But it’s lovely no? How you can keep meeting people like this… if you gave yourself the chance and trust me I TRY to dive straight in. I’m not sure why I am sharing this, it’s not because I want to brag or anything (yes she paid me a compliment, but I’m still such a small fry :-) ), it’s just that I want to tell you that stuff like this.. stuff you don’t try or resist or ignore can be that tiny little step in a very large chain of events.. I mean I truly believe it can be.
She gave me tons to think about…I’m already thinking about this so maybe the environment was perfect, but she gave me a glimpse into the exciting aspects of a life I might want for myself.
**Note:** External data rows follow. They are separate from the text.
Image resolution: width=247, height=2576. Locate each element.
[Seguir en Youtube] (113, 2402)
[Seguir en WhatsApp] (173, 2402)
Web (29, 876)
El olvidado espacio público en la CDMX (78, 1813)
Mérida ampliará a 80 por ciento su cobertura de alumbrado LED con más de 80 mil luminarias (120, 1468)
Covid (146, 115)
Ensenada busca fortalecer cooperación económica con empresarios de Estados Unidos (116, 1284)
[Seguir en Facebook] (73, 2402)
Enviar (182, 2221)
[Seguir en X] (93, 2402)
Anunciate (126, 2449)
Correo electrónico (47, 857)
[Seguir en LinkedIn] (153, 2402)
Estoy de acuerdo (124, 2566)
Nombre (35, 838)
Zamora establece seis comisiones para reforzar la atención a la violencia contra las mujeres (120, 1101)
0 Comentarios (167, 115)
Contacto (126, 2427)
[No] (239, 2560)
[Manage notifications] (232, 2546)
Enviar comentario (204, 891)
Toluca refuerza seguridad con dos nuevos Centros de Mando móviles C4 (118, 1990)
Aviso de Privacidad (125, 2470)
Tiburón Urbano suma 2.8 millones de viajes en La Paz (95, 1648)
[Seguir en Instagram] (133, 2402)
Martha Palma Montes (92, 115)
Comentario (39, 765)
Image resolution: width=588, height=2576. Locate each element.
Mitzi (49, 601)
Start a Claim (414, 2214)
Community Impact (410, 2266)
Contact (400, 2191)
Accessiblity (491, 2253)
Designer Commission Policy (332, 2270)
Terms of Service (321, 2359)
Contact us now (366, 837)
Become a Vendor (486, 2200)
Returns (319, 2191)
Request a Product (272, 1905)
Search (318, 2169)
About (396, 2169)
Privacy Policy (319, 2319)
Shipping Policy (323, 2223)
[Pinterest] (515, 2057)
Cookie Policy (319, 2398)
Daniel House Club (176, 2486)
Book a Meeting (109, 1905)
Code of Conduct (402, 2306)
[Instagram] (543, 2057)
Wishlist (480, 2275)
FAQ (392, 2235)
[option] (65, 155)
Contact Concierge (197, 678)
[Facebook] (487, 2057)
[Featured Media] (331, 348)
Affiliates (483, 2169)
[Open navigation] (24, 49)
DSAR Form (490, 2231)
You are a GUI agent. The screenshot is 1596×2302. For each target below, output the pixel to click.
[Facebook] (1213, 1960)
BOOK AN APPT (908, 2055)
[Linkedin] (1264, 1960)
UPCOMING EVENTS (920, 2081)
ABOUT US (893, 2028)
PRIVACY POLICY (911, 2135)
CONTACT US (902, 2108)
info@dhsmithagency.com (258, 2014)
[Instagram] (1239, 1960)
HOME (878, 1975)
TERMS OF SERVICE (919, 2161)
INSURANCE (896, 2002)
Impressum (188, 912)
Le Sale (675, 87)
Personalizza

I’ve also begun to give very serious thought to how I will afford the million holidays I have planned… but most of all I think I am really just making a decision of whether I want to keep playing it safe and in the long run do enough and give myself the things I want..OR go big..and jump in head first and try to do something out of 'my' ordinary (I truly think ordinary is a relative term here, so I say MY)…that is the true cross road I am at.. What do I think will be ‘extra'ordinary and what do I want to do when I grow up :-) I could really use some chocolate cake now.. :D its really food for my thoughts!
I love moments like this..I take a mental picture for myself of it and now, with this post, I’m preserving the feeling in a little tiny space online where some of you may read..and ponder the same things.
At the risk of sounding corny – the cross road, the journey, the inspiration.. the reason to keep getting up every day ..whatever you want to call it, is so much more exciting than knowing or reaching the final destination… it’s probably what makes us feel young and alive..or something like that :-) I wonder why we work so hard to undo this!